Masyarakat
Papua Ingin Aparat Keamanan Berikan Perlindungan dari Ancaman OPM
Papeda.com- Situasi
keamanan di sejumlah wilayah Papua kembali memanas akibat peningkatan aktivitas
kekerasan yang dilakukan oleh kelompok bersenjata Organisasi Papua Merdeka
(OPM). Masyarakat sipil di berbagai distrik kini mendesak aparat keamanan
(Apkam) untuk memperkuat kehadiran dan perlindungan di lapangan. Mereka merasa
keselamatan dan hak dasar mereka terancam, menyusul serangkaian penyerangan
terhadap warga, fasilitas umum, dan tenaga kemanusiaan.
Permintaan
itu muncul setelah terjadi beberapa insiden dalam tiga bulan terakhir, termasuk
penembakan terhadap petugas kesehatan di Kabupaten Intan Jaya, penyanderaan
guru di Puncak, serta pembakaran sekolah dan rumah warga di Yahukimo. Aksi-aksi
brutal ini dilakukan oleh kelompok bersenjata yang mengklaim berjuang untuk
kemerdekaan Papua, namun dalam praktiknya justru menjadikan masyarakat sipil
sebagai korban utama.
Salah
satu tokoh masyarakat dari Distrik Sugapa, Yohanes Mote, menyampaikan keresahan
mendalam yang dirasakan oleh warga. Ia menyebutkan bahwa masyarakat tidak bisa
menjalani aktivitas sehari-hari secara normal karena bayang-bayang ancaman dari
kelompok bersenjata. “Kami tidak bisa berkebun, anak-anak takut ke sekolah, dan
malam hari kami tidur dalam ketakutan. Kami minta tolong kepada negara, kirim
aparat yang bisa melindungi kami, bukan hanya untuk patroli, tapi untuk
benar-benar menjaga rakyat,” ujar Yohanes, Selasa (22/4/2025).
Menurutnya,
banyak warga kini mulai mengungsi ke kota atau ke tempat yang dianggap lebih
aman. Namun pengungsian dalam jangka panjang berdampak buruk terhadap ketahanan
sosial dan ekonomi masyarakat, terutama di wilayah pedalaman yang bergantung
pada hasil kebun dan hutan.
Tokoh
perempuan Papua, Maria Tebai, yang juga aktif di lembaga swadaya masyarakat
lokal, menekankan pentingnya pendekatan yang berfokus pada perlindungan sipil,
bukan sekadar operasi militer. Ia menegaskan bahwa kehadiran aparat keamanan
harus diarahkan untuk mendampingi masyarakat, membangun rasa aman, dan menjaga
fasilitas publik, bukan menciptakan ketegangan baru.
“Kami
tidak menolak kehadiran aparat, tapi kami ingin aparat hadir sebagai pelindung,
bukan sebagai ancaman. Kalau masyarakat takut pada kelompok bersenjata” tegas
Maria dalam sebuah diskusi publik di Wamena, pekan lalu.
Dalam
beberapa pernyataannya, OPM menyatakan bahwa mereka menargetkan aparat negara.
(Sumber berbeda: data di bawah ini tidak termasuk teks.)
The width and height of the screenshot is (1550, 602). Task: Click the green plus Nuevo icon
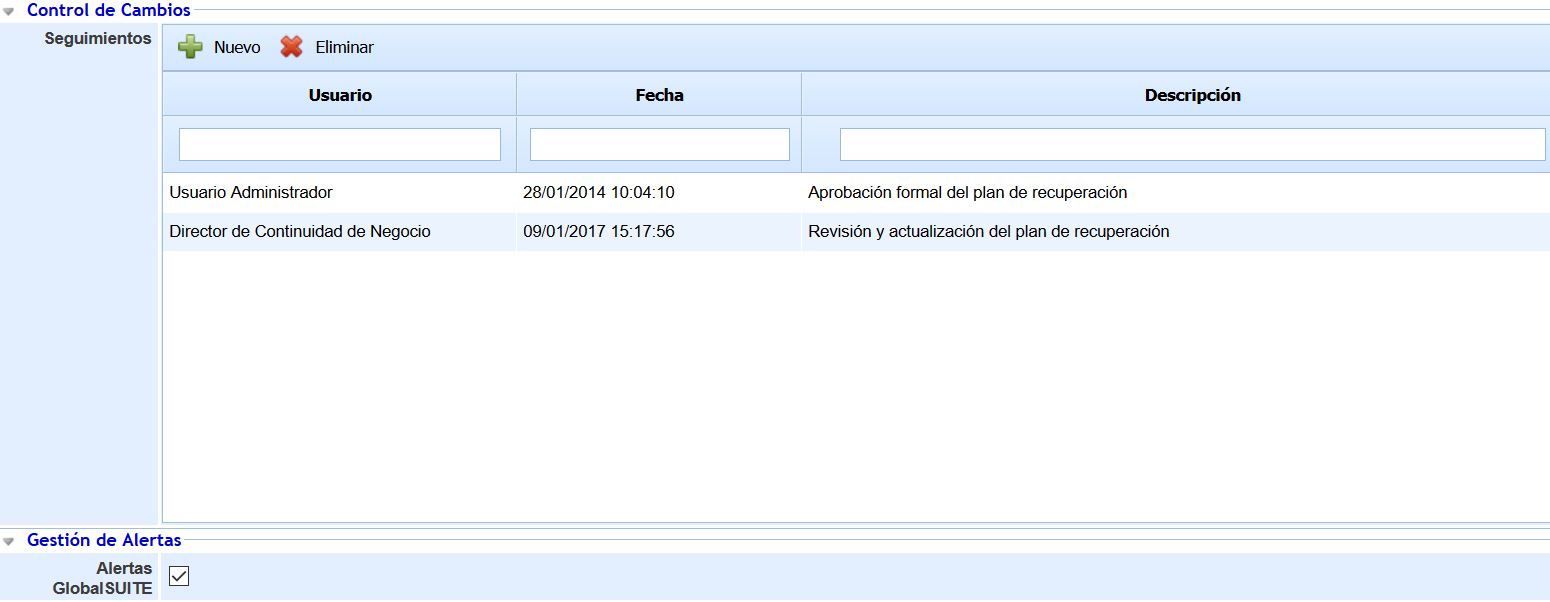click(x=190, y=47)
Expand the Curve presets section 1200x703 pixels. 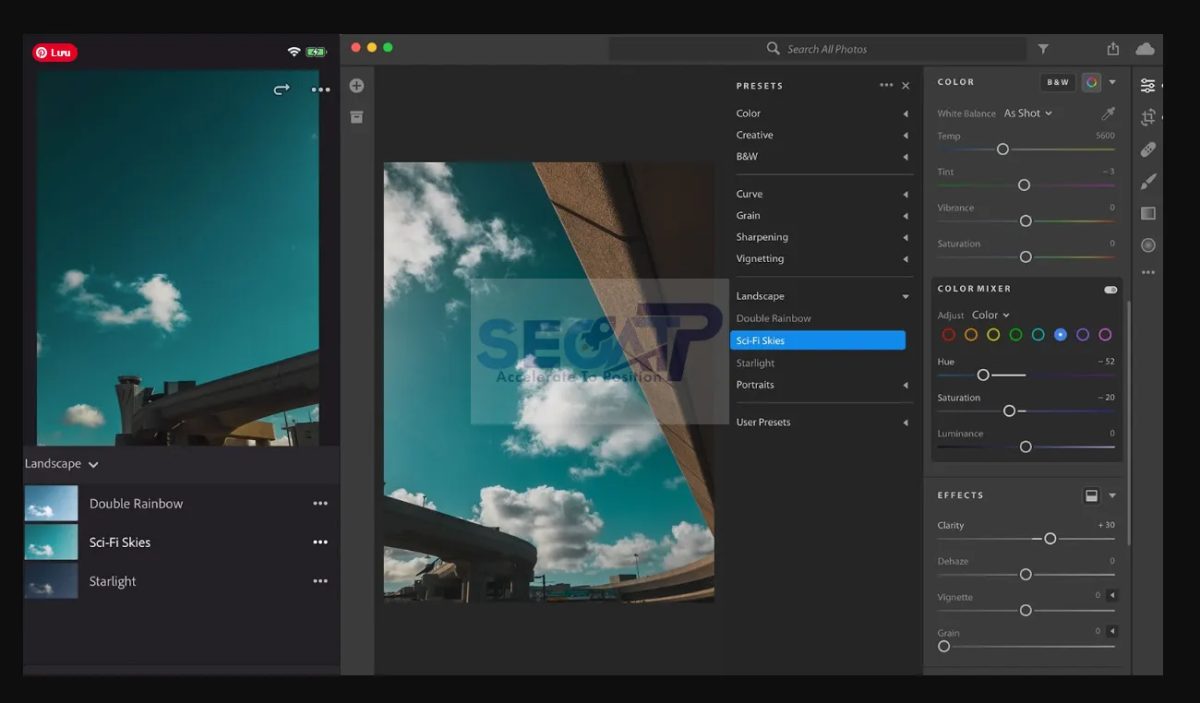[748, 193]
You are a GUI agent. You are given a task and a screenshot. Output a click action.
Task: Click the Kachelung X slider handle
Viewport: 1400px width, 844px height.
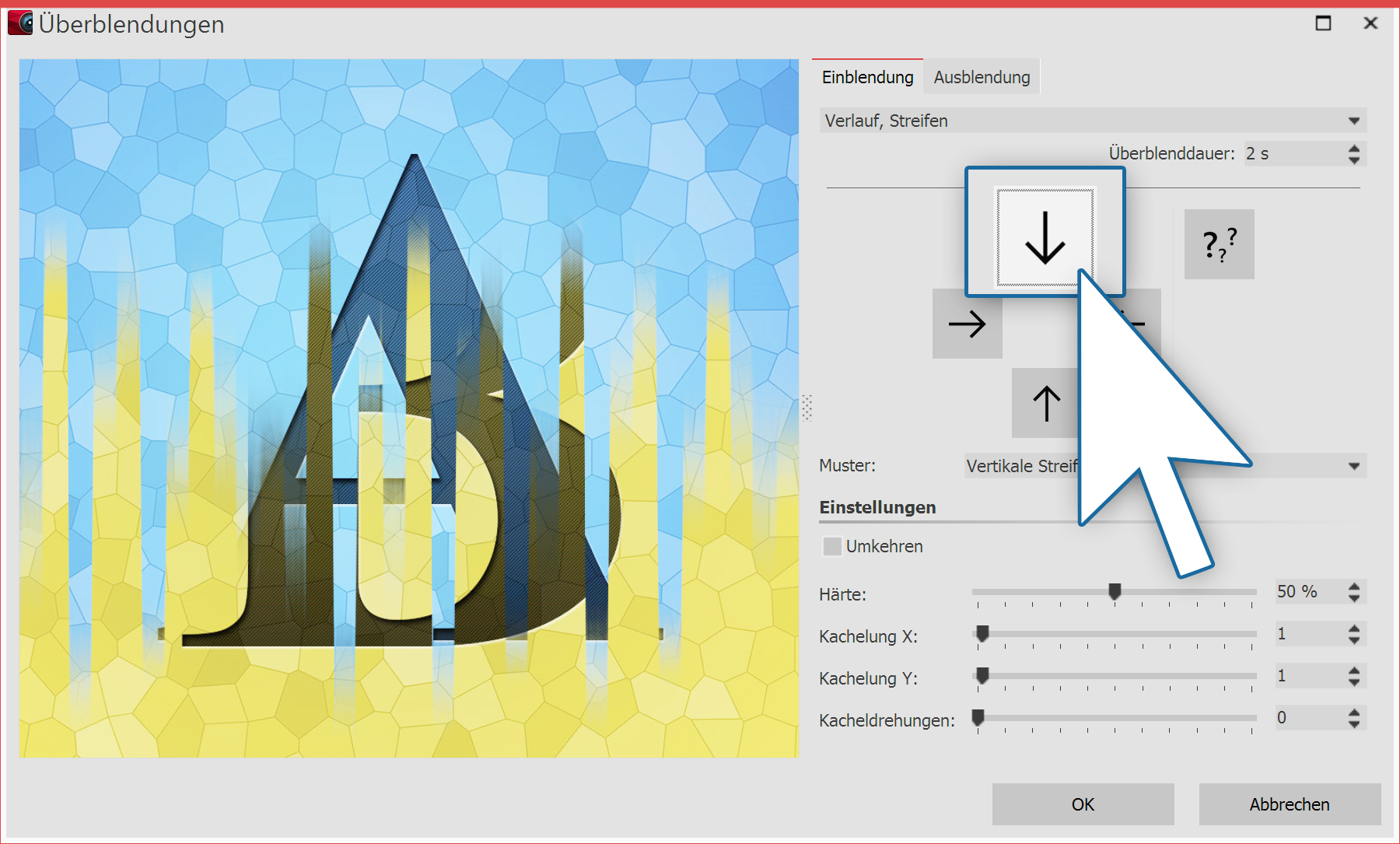pos(982,634)
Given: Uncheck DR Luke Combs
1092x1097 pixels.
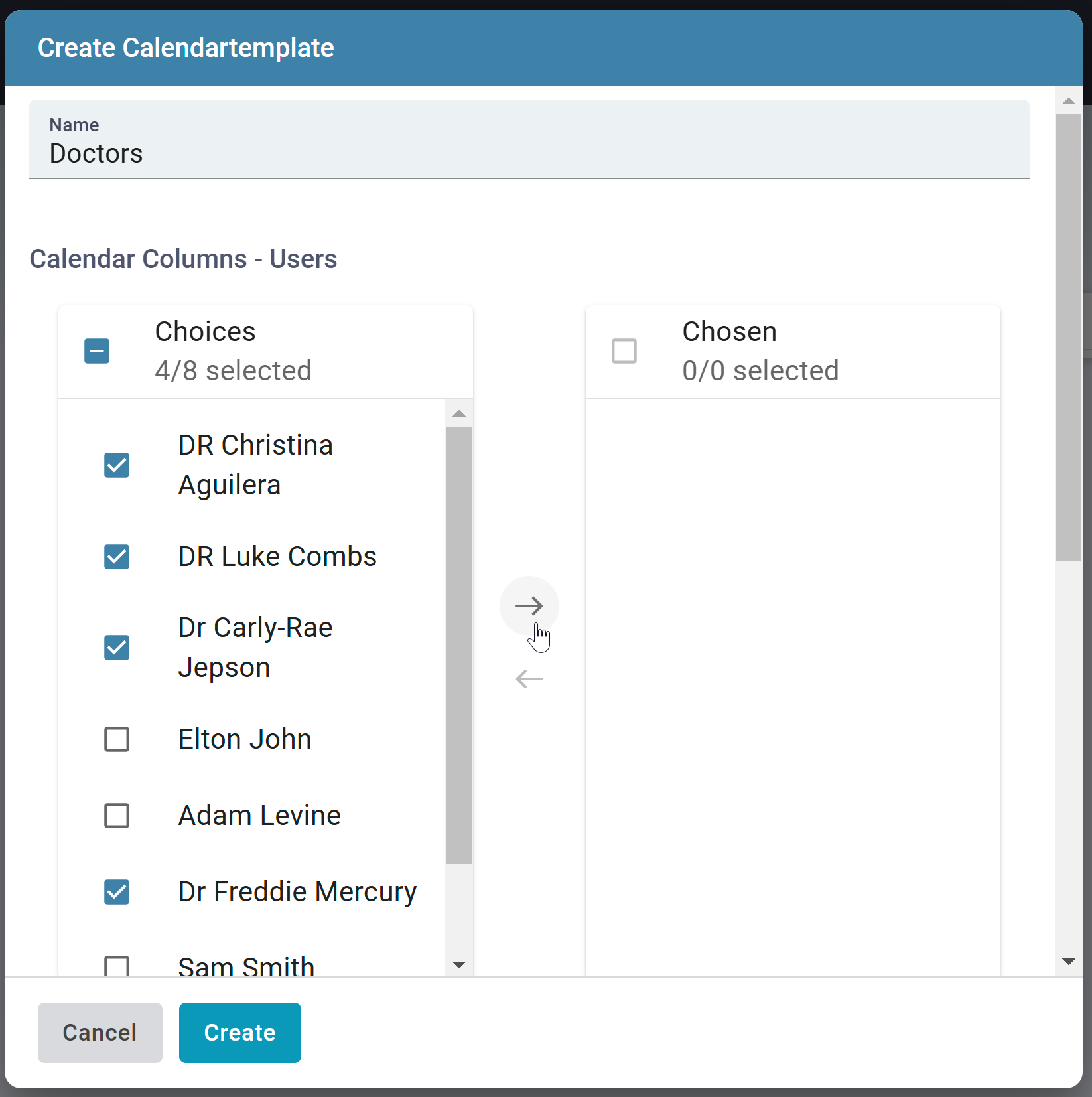Looking at the screenshot, I should [x=117, y=557].
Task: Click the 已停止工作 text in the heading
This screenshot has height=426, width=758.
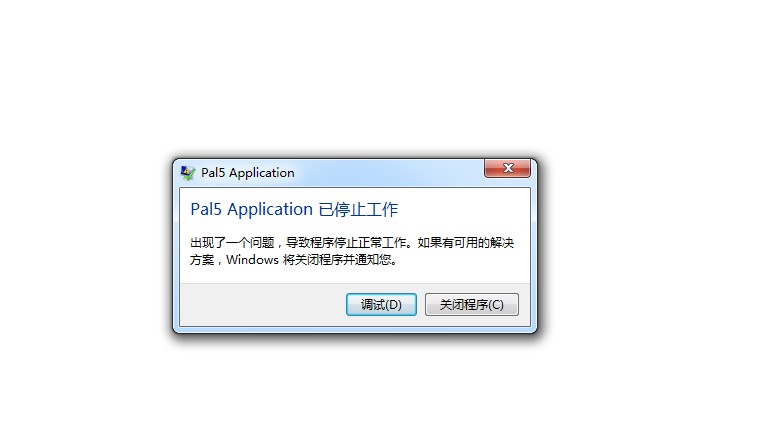Action: coord(358,209)
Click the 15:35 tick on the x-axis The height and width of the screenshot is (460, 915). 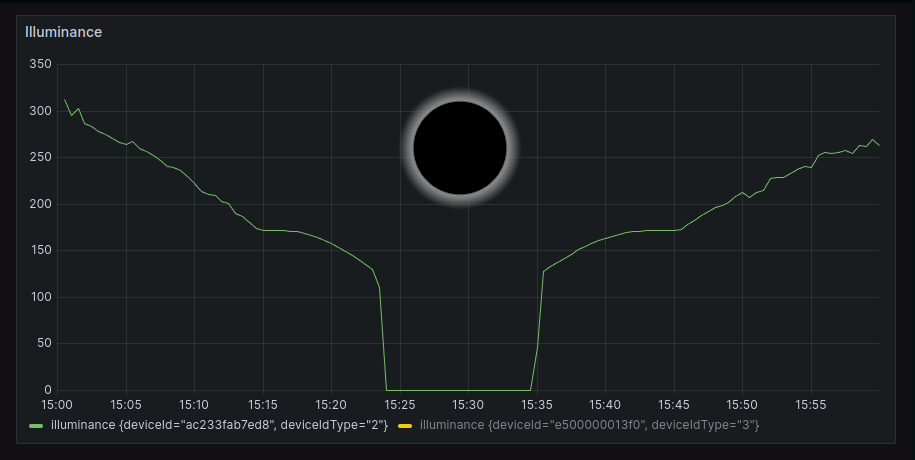[536, 405]
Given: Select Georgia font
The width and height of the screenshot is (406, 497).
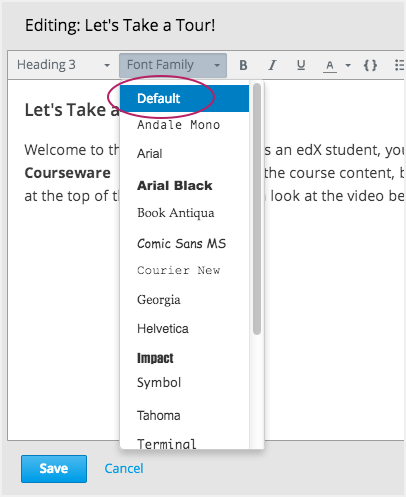Looking at the screenshot, I should tap(184, 300).
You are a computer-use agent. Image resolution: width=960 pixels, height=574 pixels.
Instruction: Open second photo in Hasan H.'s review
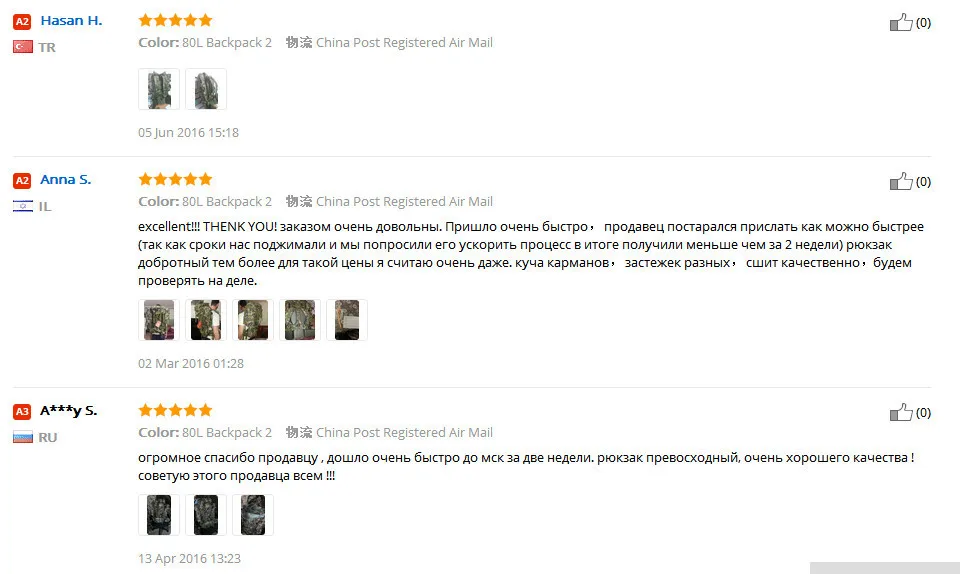click(x=206, y=89)
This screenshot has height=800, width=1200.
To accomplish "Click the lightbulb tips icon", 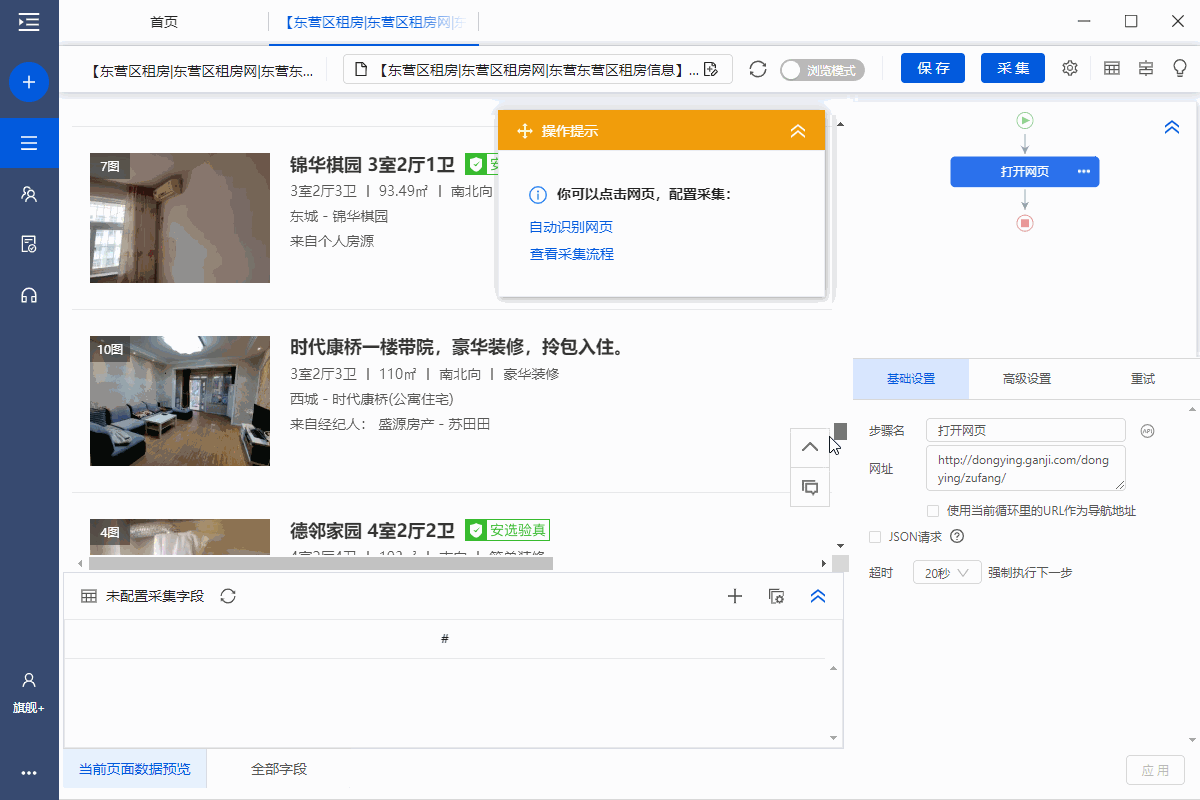I will pos(1180,68).
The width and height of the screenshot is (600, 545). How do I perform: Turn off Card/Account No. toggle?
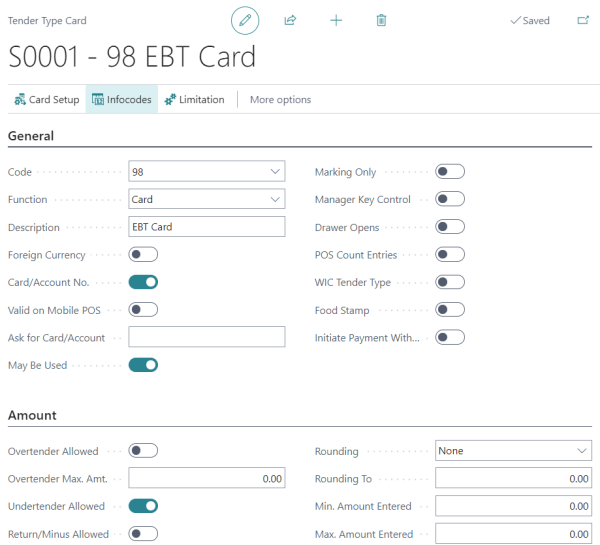pos(143,282)
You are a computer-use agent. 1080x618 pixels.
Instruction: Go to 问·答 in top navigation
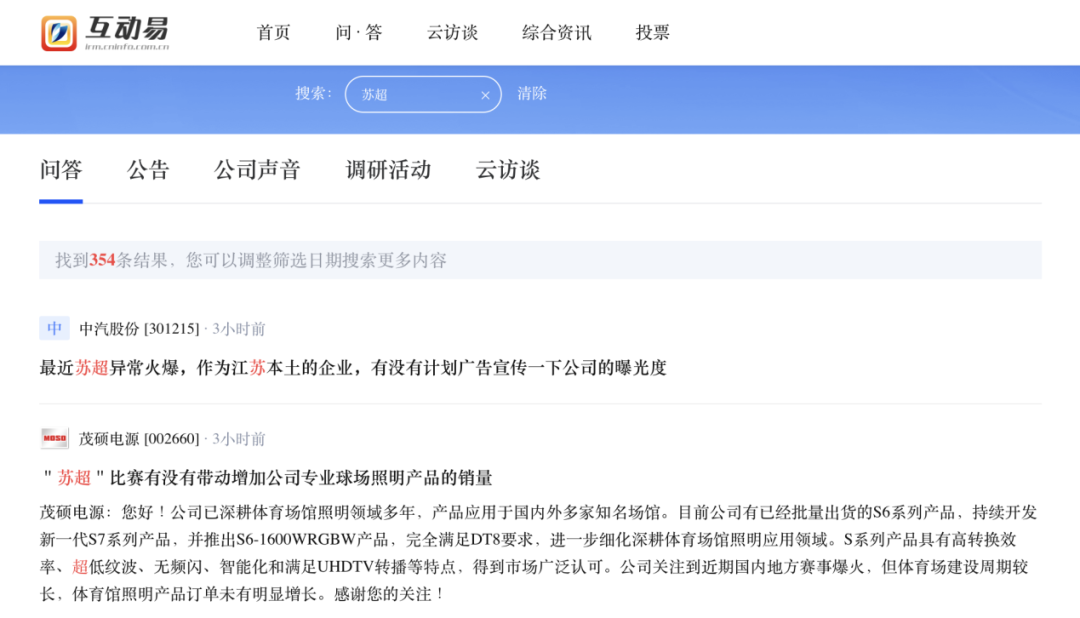(358, 32)
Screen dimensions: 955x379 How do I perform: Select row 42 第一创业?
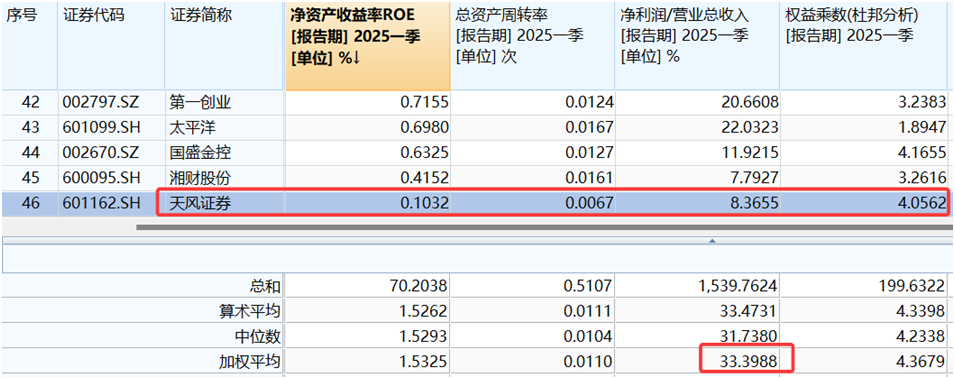[x=477, y=102]
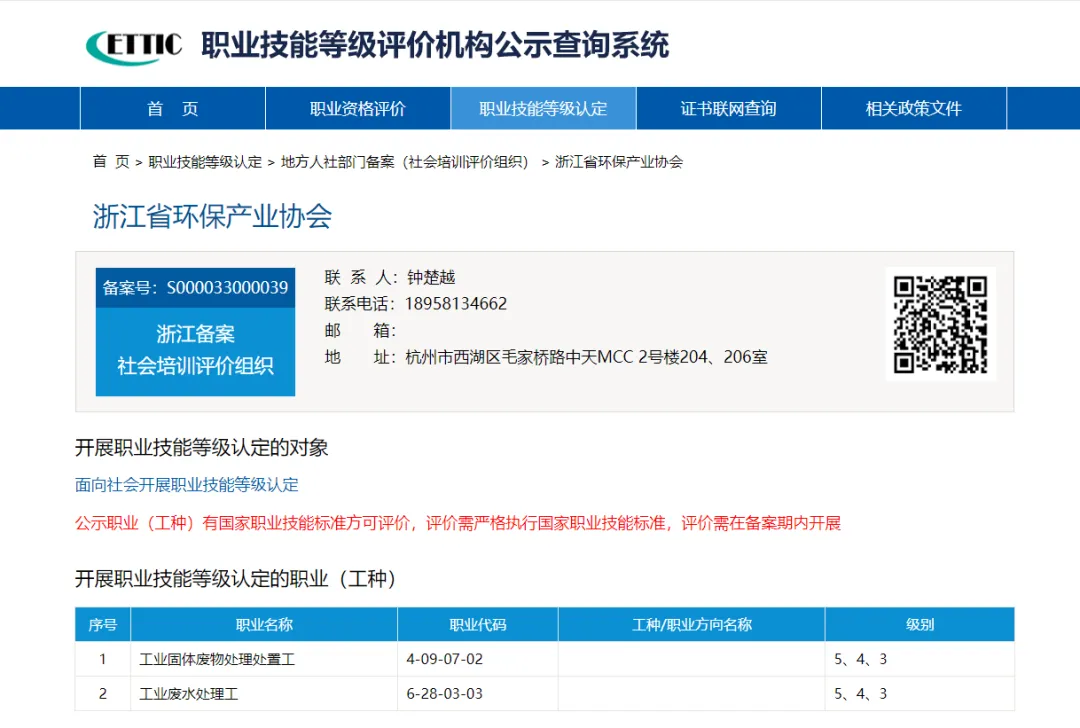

Namun fakta di lapangan menunjukkan bahwa justru masyarakat sipil menjadi
korban paling banyak dari aksi kekerasan mereka. Data dari lembaga kemanusiaan
mencatat bahwa lebih dari 70% korban selama dua tahun terakhir adalah warga
sipil, termasuk perempuan, anak-anak, dan tenaga pendidik.
Dari
kalangan muda Papua, muncul harapan agar pemerintah lebih mendengarkan suara
akar rumput. Andreas Pigai, mahasiswa asal Nabire yang kini aktif dalam forum
dialog pemuda Papua, menyampaikan bahwa banyak generasi muda Papua yang kecewa
terhadap kekerasan OPM, namun juga berharap negara hadir secara adil dan penuh empati.
“Kami
tidak ingin Papua jadi medan perang terus-menerus. Kami ingin sekolah, ingin
kerja, ingin bangun keluarga. Tapi semua itu tidak bisa terjadi kalau rasa aman
tidak ada. Kami dukung aparat yang mau jaga rakyat” ujarnya.